“Well,” Caroline wailed. “It’s true!”
Regaining some of her composure, Lady Bartlett said, fussing with her negligee strings, “I would think, Caroline, considering the novels I’ve found in your room, you of all people would hardly find such a scene very shocking.”
“That isn’t the
point,
Mother. Hurst only wants to marry me for my money,” Caroline said, between gritted teeth. “You know it as well as I do.”

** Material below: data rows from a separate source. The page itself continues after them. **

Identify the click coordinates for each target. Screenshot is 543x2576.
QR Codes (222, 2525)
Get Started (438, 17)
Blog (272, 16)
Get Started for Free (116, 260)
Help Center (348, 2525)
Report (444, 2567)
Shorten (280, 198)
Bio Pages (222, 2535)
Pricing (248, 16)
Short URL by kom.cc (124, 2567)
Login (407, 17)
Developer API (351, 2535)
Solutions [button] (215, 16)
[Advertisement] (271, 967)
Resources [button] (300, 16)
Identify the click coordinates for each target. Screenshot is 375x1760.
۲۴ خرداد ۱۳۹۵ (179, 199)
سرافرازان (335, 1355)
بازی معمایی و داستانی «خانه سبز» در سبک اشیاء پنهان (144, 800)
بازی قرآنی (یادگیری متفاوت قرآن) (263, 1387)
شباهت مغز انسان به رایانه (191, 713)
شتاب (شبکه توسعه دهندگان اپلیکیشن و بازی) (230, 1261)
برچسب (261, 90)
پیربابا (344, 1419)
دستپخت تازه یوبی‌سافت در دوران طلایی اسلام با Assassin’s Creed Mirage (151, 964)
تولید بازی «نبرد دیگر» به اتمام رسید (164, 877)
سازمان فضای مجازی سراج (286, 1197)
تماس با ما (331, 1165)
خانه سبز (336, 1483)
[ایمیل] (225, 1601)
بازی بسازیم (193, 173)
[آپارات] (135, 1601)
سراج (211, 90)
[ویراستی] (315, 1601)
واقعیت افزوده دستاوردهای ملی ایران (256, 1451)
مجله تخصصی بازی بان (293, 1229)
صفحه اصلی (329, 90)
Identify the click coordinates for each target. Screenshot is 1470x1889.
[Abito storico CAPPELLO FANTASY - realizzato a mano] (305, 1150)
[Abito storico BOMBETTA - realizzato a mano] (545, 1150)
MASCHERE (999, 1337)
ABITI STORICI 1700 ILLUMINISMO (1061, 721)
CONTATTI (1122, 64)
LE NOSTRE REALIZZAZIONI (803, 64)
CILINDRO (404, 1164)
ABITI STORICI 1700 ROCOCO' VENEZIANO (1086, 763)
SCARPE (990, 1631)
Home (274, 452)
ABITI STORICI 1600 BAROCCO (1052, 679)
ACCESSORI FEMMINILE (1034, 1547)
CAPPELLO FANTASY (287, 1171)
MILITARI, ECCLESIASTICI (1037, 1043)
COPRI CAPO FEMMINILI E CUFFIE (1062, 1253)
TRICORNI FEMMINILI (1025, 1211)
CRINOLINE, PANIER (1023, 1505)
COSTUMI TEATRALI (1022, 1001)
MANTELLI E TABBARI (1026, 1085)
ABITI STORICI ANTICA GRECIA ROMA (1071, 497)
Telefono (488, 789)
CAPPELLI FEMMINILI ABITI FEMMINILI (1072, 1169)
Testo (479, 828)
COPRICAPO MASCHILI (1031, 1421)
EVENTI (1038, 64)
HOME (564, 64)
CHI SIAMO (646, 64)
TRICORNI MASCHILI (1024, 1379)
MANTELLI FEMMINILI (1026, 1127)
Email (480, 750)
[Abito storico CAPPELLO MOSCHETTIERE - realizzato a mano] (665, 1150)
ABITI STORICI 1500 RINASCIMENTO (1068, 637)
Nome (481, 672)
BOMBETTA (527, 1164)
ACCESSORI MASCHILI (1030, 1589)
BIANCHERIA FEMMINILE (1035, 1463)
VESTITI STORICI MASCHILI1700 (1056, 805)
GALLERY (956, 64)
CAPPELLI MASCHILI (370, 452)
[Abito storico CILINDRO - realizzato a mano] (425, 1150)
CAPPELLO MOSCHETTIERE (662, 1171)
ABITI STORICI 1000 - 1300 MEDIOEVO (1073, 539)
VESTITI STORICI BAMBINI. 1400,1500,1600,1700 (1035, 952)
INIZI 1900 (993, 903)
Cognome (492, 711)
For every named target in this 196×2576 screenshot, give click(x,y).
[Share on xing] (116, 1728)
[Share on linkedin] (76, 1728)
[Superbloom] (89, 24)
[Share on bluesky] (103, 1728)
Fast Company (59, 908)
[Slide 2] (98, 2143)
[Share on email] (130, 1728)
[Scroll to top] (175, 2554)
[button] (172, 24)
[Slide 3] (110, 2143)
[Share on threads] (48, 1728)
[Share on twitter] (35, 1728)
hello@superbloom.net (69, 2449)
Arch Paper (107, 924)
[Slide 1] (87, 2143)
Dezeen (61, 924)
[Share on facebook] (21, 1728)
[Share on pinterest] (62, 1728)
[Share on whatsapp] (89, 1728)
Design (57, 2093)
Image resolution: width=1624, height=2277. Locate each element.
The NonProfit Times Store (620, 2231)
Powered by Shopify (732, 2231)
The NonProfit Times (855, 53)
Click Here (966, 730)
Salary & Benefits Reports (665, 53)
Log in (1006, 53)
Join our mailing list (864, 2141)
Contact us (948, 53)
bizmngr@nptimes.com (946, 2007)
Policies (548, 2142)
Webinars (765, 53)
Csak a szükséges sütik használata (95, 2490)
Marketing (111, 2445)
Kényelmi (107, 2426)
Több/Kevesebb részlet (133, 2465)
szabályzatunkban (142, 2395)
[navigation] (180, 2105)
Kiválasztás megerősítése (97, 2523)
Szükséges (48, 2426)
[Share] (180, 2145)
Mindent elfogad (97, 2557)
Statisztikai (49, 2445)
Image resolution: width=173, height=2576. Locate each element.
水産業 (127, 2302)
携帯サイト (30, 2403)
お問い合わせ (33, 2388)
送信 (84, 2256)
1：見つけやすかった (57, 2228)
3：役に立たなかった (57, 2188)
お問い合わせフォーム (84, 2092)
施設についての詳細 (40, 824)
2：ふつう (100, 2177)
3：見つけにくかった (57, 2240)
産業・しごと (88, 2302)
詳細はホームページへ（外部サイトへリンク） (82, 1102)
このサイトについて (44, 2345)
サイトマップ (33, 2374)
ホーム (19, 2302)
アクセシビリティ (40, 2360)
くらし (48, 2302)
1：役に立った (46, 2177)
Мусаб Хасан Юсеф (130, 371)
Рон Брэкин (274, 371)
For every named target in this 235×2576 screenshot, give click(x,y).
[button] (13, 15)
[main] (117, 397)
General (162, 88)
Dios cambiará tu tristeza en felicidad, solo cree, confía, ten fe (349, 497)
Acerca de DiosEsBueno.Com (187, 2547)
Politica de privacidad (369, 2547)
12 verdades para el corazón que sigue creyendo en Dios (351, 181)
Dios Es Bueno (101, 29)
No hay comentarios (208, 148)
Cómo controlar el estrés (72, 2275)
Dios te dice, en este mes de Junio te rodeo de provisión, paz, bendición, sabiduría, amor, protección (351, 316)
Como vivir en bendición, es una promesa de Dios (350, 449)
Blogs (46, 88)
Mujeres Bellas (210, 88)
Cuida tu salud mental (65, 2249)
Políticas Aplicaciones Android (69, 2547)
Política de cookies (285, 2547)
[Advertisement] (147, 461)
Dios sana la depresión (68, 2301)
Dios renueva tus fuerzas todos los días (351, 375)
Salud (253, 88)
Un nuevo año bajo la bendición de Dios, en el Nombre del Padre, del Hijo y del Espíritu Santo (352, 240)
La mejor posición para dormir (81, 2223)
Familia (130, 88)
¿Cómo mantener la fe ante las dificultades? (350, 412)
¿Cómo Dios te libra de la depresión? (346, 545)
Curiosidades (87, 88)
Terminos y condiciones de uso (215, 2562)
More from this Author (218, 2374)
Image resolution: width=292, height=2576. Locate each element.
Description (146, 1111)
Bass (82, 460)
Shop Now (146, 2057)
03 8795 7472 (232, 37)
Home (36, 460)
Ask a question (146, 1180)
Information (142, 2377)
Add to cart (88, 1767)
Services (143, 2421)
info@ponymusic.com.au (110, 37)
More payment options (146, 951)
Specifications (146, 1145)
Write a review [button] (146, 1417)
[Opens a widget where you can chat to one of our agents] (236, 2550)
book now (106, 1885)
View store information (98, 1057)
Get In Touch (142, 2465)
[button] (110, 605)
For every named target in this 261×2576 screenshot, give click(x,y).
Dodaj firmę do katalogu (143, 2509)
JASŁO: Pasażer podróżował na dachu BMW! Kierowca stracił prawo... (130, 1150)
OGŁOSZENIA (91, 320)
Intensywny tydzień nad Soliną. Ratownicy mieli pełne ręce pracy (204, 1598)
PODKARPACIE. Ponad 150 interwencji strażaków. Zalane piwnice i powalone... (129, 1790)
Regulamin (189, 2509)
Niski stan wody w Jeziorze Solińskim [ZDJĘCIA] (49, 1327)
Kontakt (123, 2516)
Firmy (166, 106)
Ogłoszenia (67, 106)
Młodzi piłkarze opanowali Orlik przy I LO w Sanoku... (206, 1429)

“If that,” Lady Bartlett said, “is true, I can only say it’s your own fault, Caroline.”
“My
fault?” Caroline’s voice cracked. “How on earth is it
my
fault?”
“If he doesn’t love you, it’s only because you haven’t worked hard enough at it. Men don’t simply fall in love, Caroline. They have to be pushed into it. And I haven’t noticed you doing any sort of pushing at all where the marquis is concerned.”
“Mother—”
“Are you in love with him?”
Caroline’s mouth fell open. “What?”
“It’s a simple question, Caroline. Are you in love with the marquis?”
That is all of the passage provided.